Forum Moderators: buckworks
I discussed their requirements very briefly over the phone prior to making the appointment to scope the project out properly.
When I asked about payment methods, merchant account with the bank etc, this prospective customer was adamant that they did not want to use any online payment system but wanted the credit card details emailed to them from the checkout.
I pointed out that this really wasn't a secure method and that they would be liable for loss of any credit card data - but that didn't bother them and they were happy to take the risk as all their pc's etc are password protected.
I supply the hosting with all of the sites I build, and this covers email etc.
What I'm worried about is - am I liable in any way? I'm a reseller for hosting, I have no idea who may and who may not be able to access their email accounts etc.
Professionally speaking - I don't think they should accept people's data in this way. I certainly wouldn't want my credit card data sitting in logs on mailservers, people's pc's etc.
But, is it up to me to tell them what to do. Obviously I'd ike to take the work but....
Anyone been in a similar situation? If so, what did you do? Am I better of leaving alone or should I just shut up and do the job?
well done jenkers on saying no
I've spoken again to the merchant today and have convinced them (it seems) that Google checkout is a viable and safe option that won't cost them an arm and a leg.
i'd really like to see cc companies taking action against biz owners who don't take security seriously - the systems are in place to protect cardholders and merchants - it's just up to merchants to implement the systems - and it's not difficult or expensive
I'm actually getting the feeling (as a small UK merchant that does currently take payment details on our own server) that the writing is on the wall about this, and we are looking at moving to an online processor for this reason.
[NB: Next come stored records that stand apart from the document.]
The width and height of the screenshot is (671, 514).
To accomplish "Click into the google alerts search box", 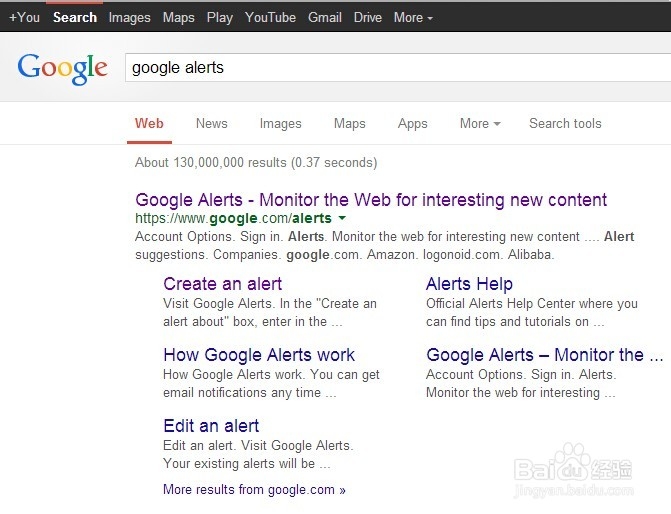I will [x=398, y=68].
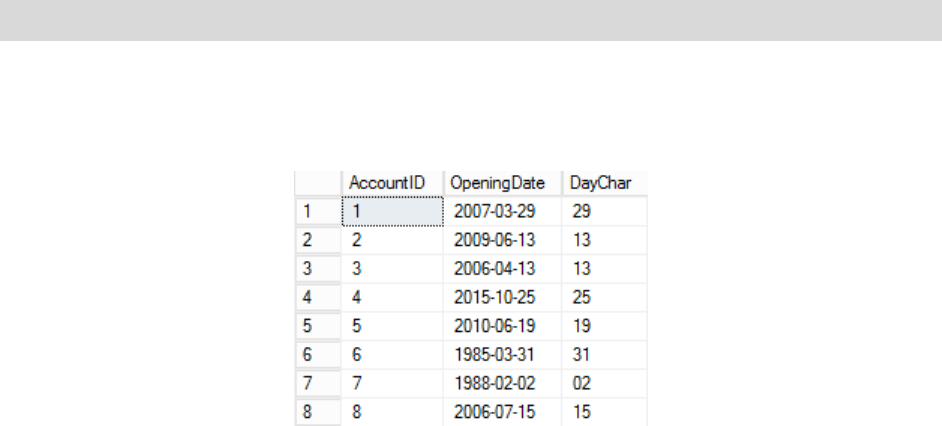Select row header number 8
Viewport: 942px width, 426px height.
[317, 411]
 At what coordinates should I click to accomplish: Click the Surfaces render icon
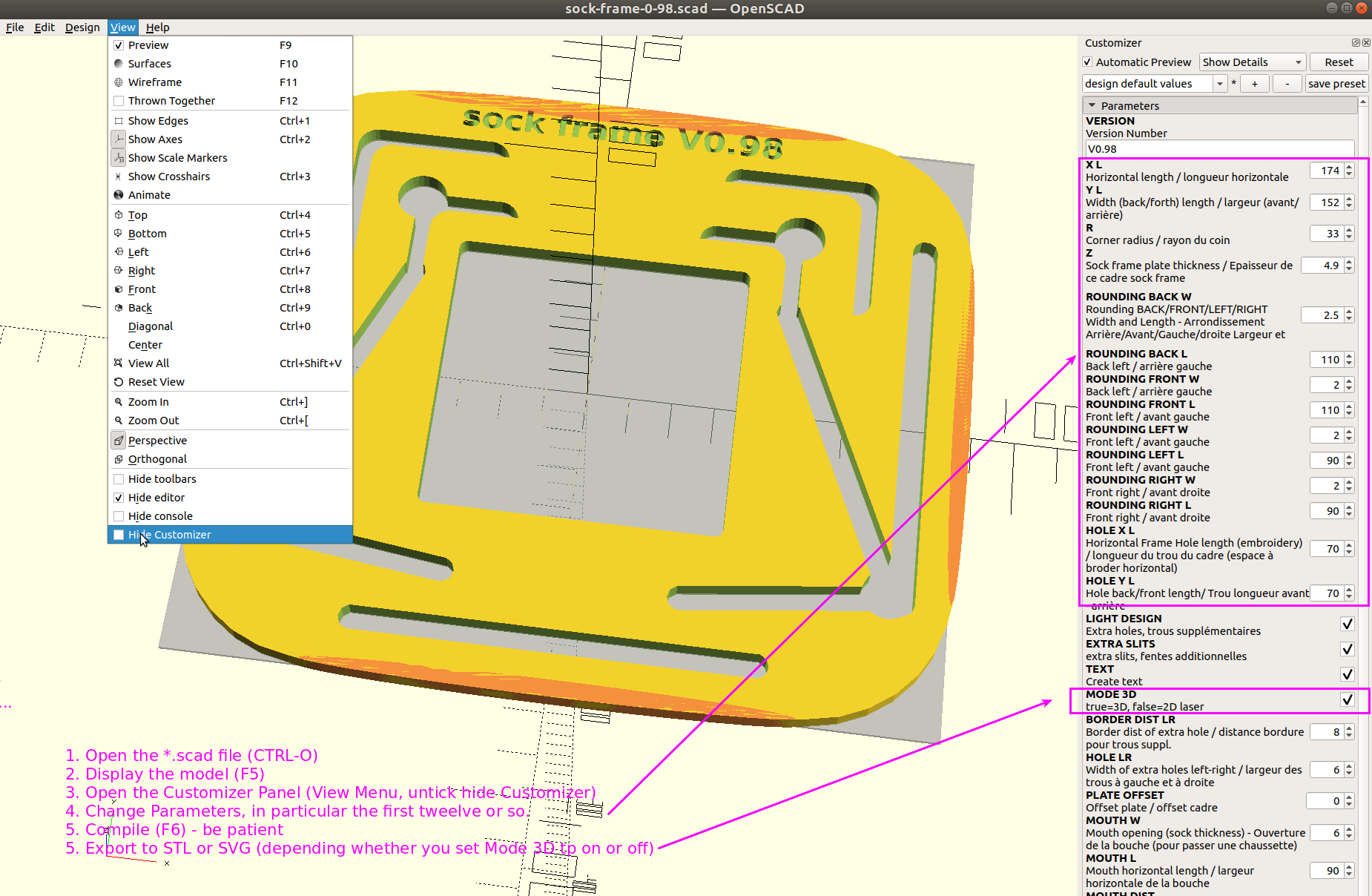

@jenkers: moral high-ground and the contract by the sound of it, you can't ask better than that :) Bet they respect you more now as well..
i'd really like to see cc companies taking action against biz owners who don't take security seriously
They do.
-Corey
I wouldn't figure it is your problem. But why not suggest an encryption where you encrypt the data, and only they have the key to decrypt the strings. That way its still secure, even in an unsecure email.
Well besides being a reason for you to loose your merchant account and making yourself liable for millions of dollars in fraud recouping fees..... here are a few reasons off the top of my head.
Only they? They being who? Someone getting $5.00 an hour to process Credit Card transactions? Sounds safe.
What variables are being filled with the CC number in code before being encrypted? Are any left in memory? What about the encryption algorithm? Where does that live? Is it safe? Can it be touched from the outside to send an extra email in the background that isn't encrypted?
So the key/salt lives on only one computer? Or many? Where are these computers stored? Who else has access to them? Is there a contract cleaning crew coming through the office? Have the backgrounds of their employees been checked? Is this computer on a network?
What is the policy for storing these emails and deleting them? Are they being backed up by some archiving process on the mail server?
What steps happen to the email that gets delivered to the mail server before reaching a end users computer?
Why can't people wrap their head around how much is at stake with someone else's credit card information?
Be safe... do things right... don't try to be clever about security unless you are in fact an expert. Hash encryption has a place but it isn't for emailing credit card information. Leave this to professionals.
[edited by: Demaestro at 9:23 pm (utc) on July 20, 2007]
Additionally, it is still unacceptable by merchant providers.
but requires more "work" for a client to retrieve the info than a secure CC processing system
Note: I am not endorsing this method. Just pointing it out as a somewhat secure and easy workaround.
To me it's not worth risking the loss of a merchant account just so I can be stingy about security and in the process open myself to more legal exposure from aggrieved [former] customers.